§ Passage provided
+ + +

Sunday, June 15, 2008

Blogs and the truth

While blogs have been around for a while, and the internet has been in use by the public for almost two decades, there's been a lot of recent proliferation of high-speed internet in offices and homes that maybe was not as common four years ago, and there's been a real boom in user-produced content.

Blogs are doing a more sophisticated version of what chain e-mails have been doing for years; dispersing questionable information to a whole lot of eyeballs. This has been used to the detriment of both party nominees:

Barack Obama's wife Michelle has been hit with rumors that she made a derisive reference to "whitey" while participating in a Trinity church panel discussion that included divisive Nation of Islam leader Louis Farrakhan.

This rumor seems to have been a blogger named Larry Johnson who claims to have some unnamed friends who swore to have seen Michelle make these statements on videotape. But as, neither the friends nor the video have been forthcoming it's significantly likely that no such panel discussion ever occurred and that Mrs. Obama never said anything like that.

A similar accusation has dogged Republican nominee John McCain. Writer/blogger Cliff Schecter reports that he has anonymous sources who told Schechter that McCain called his wife Cindy a "cunt" in response to a joke she made about his thinning hair in 1992.

Both attacks rely on anonymous sources. If you ask Johnson or Schecter to verify their accusations, they will tell you that they are relying on the credibility of the sources, and if you ask who the sources are, then the writer is sworn to secrecy on the subject.

+ + +

§ Task description
Continue the blog post on blogs and political rumors, picking up right after its final paragraph.

+ + +

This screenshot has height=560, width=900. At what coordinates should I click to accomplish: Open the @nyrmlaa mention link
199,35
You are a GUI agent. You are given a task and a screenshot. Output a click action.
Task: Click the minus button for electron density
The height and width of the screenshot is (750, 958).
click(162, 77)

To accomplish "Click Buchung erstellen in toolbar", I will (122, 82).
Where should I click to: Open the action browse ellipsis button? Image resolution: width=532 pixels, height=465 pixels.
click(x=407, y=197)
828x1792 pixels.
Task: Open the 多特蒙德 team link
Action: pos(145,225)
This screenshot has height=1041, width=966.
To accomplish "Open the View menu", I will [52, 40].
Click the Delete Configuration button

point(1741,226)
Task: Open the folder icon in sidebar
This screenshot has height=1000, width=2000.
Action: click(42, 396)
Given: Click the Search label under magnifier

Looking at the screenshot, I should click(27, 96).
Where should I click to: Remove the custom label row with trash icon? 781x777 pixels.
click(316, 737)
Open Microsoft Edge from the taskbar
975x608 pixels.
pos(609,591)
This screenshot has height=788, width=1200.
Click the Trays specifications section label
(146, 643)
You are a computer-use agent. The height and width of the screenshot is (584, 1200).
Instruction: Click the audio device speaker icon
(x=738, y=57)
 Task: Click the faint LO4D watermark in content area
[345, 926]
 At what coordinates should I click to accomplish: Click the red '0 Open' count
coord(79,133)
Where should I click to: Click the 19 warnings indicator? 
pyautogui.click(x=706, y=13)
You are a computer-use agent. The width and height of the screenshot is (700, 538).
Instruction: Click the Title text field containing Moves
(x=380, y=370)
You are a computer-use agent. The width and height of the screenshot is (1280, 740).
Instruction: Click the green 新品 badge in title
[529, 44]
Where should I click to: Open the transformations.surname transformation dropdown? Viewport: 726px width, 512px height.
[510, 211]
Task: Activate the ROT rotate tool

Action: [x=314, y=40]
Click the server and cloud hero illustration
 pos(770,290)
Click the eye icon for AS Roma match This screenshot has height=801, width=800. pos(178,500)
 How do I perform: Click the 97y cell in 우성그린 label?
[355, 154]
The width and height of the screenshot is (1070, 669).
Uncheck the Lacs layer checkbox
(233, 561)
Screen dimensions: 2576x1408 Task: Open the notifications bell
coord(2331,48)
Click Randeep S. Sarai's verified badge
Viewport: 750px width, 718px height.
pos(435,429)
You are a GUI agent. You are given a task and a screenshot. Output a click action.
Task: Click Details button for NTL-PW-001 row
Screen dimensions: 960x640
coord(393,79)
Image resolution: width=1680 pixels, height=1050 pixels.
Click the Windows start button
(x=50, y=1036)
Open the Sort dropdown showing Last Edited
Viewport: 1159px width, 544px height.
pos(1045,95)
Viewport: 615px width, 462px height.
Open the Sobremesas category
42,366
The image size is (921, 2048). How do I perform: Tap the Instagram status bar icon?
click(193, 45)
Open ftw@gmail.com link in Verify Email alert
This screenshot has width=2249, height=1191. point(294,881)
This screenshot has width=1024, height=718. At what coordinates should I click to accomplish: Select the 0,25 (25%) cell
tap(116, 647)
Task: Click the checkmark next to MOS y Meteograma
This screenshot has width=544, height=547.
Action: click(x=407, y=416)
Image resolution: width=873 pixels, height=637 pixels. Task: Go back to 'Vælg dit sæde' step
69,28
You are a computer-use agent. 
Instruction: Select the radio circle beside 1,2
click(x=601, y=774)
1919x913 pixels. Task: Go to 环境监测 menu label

+ + +

§ Response below
It's a mechanism rife for abuse, which is why newspaper and magazine editors have exacting policies on citing to unattributed sources, including independent corroboration. And a reputable newspaper will be very sure it trusts a reporter before it publishes a story by that writer containing unsourced claims. And readers generally know, within reason, which publications they trust not to intentionally promulgate lies.

Blogs have no such safeguards. Johnson and Schecter respectively could have fabricated these claims. No person alive will publicly claim to have heard John McCain call his wife a "cunt" or to have heard Michelle Obama refer to "whitey."

Barack Obama had to dedicate a whole section of his website to fighting the lies and questionable claims people keep making about him. McCain, whose out-of-context soundbites have been fodder for plenty of YouTube videos, will probably add a similar section soon (especially since his website has been redesigned to resemble Obama's).

You also have to wonder what the deal is with blogs who will excoriate one of these unsubstantiated viral smears while promulgating the other. Shame on the authors who publish these attacks and the bloggers who spread them.

Being better and being right means you don't have to lie about the other guy or misrepresent his positions.